A New Standard for Music Credits
Spotify is backing a new industry standard for music credits, developed by the DDEX consortium, which will make it clear how and when AI was used in music tracks. The standard will allow artists to disclose the extent of AI involvement in their creative process.
"If a track includes AI-generated vocals, AI instrumentation, a specific instrument that's AI-generated, or AI-assisted post-production like mixing or mastering, that information can be displayed in the credits on Spotify or any other service using the standard," said Sam Duboff, global head of marketing and policy at Spotify for Artists.
A Crackdown on Spam and Slop
Spotify's new spam filter will identify "bad actors" mass-uploading tracks for fraudulent purposes and/or trying to manipulate its recommendation systems. The company has already removed over 75 million spammy tracks from its service in the past year.
"AI has made it easier than ever for bad actors to mass upload content, create duplicates, use SEO tricks to manipulate search or recommendation systems," said Duboff. "Our new spam filter will flag tracks and uploaders using these tactics and stop recommending them across Spotify programming."

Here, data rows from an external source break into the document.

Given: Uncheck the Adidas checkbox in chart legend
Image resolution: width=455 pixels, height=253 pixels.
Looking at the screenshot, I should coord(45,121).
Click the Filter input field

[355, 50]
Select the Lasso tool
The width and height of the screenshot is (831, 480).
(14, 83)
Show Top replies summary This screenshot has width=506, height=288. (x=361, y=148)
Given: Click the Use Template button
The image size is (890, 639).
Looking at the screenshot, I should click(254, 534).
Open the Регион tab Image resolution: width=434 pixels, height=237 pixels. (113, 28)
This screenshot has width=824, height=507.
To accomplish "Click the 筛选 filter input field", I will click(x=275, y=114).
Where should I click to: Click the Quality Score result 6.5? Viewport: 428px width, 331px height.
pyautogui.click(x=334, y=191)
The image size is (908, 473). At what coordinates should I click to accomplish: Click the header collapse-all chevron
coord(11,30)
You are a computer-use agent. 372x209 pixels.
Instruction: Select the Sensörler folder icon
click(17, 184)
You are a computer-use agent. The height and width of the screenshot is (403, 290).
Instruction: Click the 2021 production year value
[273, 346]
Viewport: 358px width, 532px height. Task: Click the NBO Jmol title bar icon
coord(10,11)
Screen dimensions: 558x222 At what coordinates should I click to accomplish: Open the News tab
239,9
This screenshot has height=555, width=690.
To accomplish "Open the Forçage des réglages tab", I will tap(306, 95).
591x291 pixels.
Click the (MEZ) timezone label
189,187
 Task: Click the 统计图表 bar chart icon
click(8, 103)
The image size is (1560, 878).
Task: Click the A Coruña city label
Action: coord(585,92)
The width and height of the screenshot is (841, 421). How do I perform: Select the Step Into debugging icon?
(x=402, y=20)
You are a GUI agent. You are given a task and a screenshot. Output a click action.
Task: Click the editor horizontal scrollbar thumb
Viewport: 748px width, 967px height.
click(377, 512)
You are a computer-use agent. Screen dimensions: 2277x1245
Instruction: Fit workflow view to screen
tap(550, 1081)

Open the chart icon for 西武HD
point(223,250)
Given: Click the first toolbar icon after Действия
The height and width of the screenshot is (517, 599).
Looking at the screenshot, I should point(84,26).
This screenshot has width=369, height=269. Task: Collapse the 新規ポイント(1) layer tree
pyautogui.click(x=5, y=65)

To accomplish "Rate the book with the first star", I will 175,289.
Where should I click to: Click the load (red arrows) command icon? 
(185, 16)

Clarifying Policies on Voice Clones and Deepfakes
Spotify is also updating its policies to clarify that unauthorised AI voice-clones, deepfakes, and other "vocal replicas and impersonation" are not allowed on the platform.
"If they [artists] want to license their voice to an AI project, that's their choice. Our job is to make sure it stays their choice," said Duboff. The company will remove any tracks that violate these policies.
A Cautionary Approach
Spotify is taking a cautious approach to addressing the issue of AI music, avoiding binary labels and focusing on building trust across the music ecosystem.
"This isn't about gatekeeping, it's about building trust across the whole music ecosystem," said Duboff. "We're going to keep talking to artists, songwriters, producers, distributors, about what's working and what's not."
A Shared Approach
Spotify is also keenly aware of the importance of industry standards in addressing AI music. The company has adopted the DDEX standard instead of developing its own.
"We think the industry is better off and listeners are better off with industry standards," said Duboff. "If we think about a world where every streaming service is building their own methodology, their own technology, their own system for what they would call AI and what they don't, that doesn't seem like how we build listener trust as an ecosystem."
A Final Statement
Spotify has denied rumours of creating its own AI music. "Those rumours are categorically and absolutely false," said Duboff.
The company's measures have been welcomed by music rightsholders, including Universal Music Group, which praised Spotify's commitment to protecting the health of the music ecosystem.